If that is the goal you have for your child, then we have a great deal in common and a lot to discuss. I urge you to read on.|Any Given Monday Chapter 1
Approximately forty-five million children and adolescents are involved in organized athletics in the United States and, as I stated earlier, nearly three and a half million of them under the age of fourteen are treated for sports-related injuries each year, making athletics one of the leading health risks for children. The majority of injuries, of course, are relatively mild sprains, strains, and bruises, but a significant percentage will be more severe, with some even requiring hospitalization. What is even more troubling is that roughly 50 percent of all sports injuries are related to overuse, and studies show that at least 60 percent of overuse injuries can be prevented simply by employing a little common sense—and even more by taking just a few safety precautions. It must be the primary responsibility of the parents, grandparents, coaches, paramedical personnel, and young athletes themselves to help prevent these injuries the best they can.
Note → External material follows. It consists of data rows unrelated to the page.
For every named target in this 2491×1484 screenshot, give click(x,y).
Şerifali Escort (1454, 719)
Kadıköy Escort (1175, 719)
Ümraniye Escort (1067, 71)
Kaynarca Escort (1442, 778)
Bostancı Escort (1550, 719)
These statistics are followed carefully by the American Sports Medicine Institute (ASMI) and the Andrews Research & Education Institute (AREI) in Gulf Breeze, two organizations of which I am the chairman. Each year, as new numbers come in, it is a sobering experience for many reasons. Injuries certainly reduce participation in sports and fitness activities, thus contributing to the childhood obesity epidemic as well as other social misgivings. Some injuries can be career ending or even life limiting well before the child or teen has had a chance to pursue his or her dreams. Even less serious injuries can have long-term implications, as damage to joints in childhood contributes exponentially to the chances of developing arthritis later in life. Additionally, there is no question that the evaluation, treatment, and rehabilitation of youth sports injuries is expensive and can lead to lost time and productivity at work for parents. Recent reports have placed the costs associated with youth sports injuries between $2.5 billion and $3 billion annually.
As stated above, many of these sports-related youth injuries are preventable through educational programs at the grassroots level. I will discuss some of the more common youth sports and associated injuries and provide some information related to their prevention, including rule changes, safety equipment, and preseason and in-season conditioning programs.